Ruth Fielding of the Red Mill eBook

This eBook from the Gutenberg Project consists of approximately 173 pages of information about Ruth Fielding of the Red Mill.

Ruth Fielding of the Red Mill eBook

This eBook from the Gutenberg Project consists of approximately 173 pages of information about Ruth Fielding of the Red Mill.

And when Ruth got out upon the street Mercy had her window open and cried through the opening, shaking her little fist the while: 

“Remember!  You tell Dusty Miller what I told you!  I’m coming out there.”

“What’s the matter with that young one?” growled Uncle Jabez, as Ruth climbed aboard and the mules started at a trot before she was really seated beside him.

Ruth told him, smiling, that Mercy had taken a fancy to his looks, and a fancy, too, to the Red Mill from her description of it.  “She wants very much to come out there this summer—­ if she can be moved that far.”

Then Ruth tried to thank the miller for the frock—­ which bundle she saw carefully placed among the other packages in the body of the wagon—­ but Uncle Jabez listened very grumpily to her broken words.

“I don’t know how to thank you, sir; for of all the things I wanted most, I believe this is the very first thing,” Ruth said, stumblingly.  “I really don’t know how to thank you.”

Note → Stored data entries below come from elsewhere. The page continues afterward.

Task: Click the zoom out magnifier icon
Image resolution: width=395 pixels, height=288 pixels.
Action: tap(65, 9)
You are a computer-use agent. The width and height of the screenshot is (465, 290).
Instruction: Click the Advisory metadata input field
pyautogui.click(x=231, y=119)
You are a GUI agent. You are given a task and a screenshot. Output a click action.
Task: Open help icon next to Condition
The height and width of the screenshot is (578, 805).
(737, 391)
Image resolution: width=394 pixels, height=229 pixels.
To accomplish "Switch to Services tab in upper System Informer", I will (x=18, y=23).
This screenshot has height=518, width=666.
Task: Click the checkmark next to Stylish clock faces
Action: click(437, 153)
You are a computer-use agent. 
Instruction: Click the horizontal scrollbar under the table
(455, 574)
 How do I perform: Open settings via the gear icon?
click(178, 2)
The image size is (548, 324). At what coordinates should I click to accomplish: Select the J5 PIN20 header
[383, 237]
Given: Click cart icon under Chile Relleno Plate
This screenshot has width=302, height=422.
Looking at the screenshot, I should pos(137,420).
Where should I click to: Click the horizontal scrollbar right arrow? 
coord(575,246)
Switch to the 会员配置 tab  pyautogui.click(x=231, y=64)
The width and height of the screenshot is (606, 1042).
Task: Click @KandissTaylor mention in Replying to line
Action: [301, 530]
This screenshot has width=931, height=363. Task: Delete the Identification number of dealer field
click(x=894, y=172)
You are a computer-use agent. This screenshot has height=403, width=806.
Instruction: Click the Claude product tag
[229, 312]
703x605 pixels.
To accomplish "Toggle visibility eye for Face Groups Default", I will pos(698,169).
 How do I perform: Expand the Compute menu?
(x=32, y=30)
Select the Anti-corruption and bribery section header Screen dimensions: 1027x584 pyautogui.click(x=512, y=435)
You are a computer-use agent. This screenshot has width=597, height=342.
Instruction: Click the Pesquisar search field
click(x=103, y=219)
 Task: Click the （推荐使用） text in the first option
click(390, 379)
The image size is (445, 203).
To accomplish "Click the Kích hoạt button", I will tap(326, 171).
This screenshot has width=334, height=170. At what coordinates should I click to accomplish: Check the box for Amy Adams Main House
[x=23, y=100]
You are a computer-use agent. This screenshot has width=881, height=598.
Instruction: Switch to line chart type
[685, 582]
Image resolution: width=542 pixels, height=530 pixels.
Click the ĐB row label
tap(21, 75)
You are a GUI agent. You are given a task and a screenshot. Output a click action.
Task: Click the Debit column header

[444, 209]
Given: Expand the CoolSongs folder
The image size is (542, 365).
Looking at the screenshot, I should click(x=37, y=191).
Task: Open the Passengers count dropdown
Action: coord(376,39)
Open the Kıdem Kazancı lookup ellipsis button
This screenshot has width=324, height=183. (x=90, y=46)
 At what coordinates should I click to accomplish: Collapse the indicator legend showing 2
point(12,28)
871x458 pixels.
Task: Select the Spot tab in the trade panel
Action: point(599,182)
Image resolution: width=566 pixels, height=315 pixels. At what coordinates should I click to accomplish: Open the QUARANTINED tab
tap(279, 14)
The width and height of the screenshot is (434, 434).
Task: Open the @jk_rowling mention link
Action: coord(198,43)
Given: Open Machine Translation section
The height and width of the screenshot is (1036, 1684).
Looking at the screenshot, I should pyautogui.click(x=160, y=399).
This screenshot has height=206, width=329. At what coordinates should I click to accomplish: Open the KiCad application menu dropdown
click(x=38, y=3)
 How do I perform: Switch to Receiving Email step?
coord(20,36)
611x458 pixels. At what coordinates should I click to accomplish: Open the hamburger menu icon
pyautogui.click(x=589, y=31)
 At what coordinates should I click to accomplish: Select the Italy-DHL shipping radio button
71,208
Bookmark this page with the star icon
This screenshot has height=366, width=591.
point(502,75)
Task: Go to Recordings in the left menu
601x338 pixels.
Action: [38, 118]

“Don’t try, then,” he growled, but without looking at her.  “I reckon you can thank Alviry Boggs as much as anybody.  She says I owed it to you.”

“Oh, Uncle—­”

“There, there!  I don’t wanter hear no more about it,” declared the miller.  But after they had rattled on for a while in silence, he said, pursuing the former topic:  “There ain’t no reason, I s’pose, why that gal can’t come out an’ see you bimeby, if you want her to.”

“Oh, thank you, Uncle Jabez!” cried Ruth, feeling as though something very strange indeed must have happened to the miller to make him so agreeable.  And she tried to be chatty and pleasant with him for the rest of the way home.  But Uncle Jabez was short on conversation—­ he seemed to have hoarded that up, too, and was unable to get at his stores of small-talk.  Most of his observations were mere grunts and nods, and that evening he was just as glum and silent as ever over his money and accounts.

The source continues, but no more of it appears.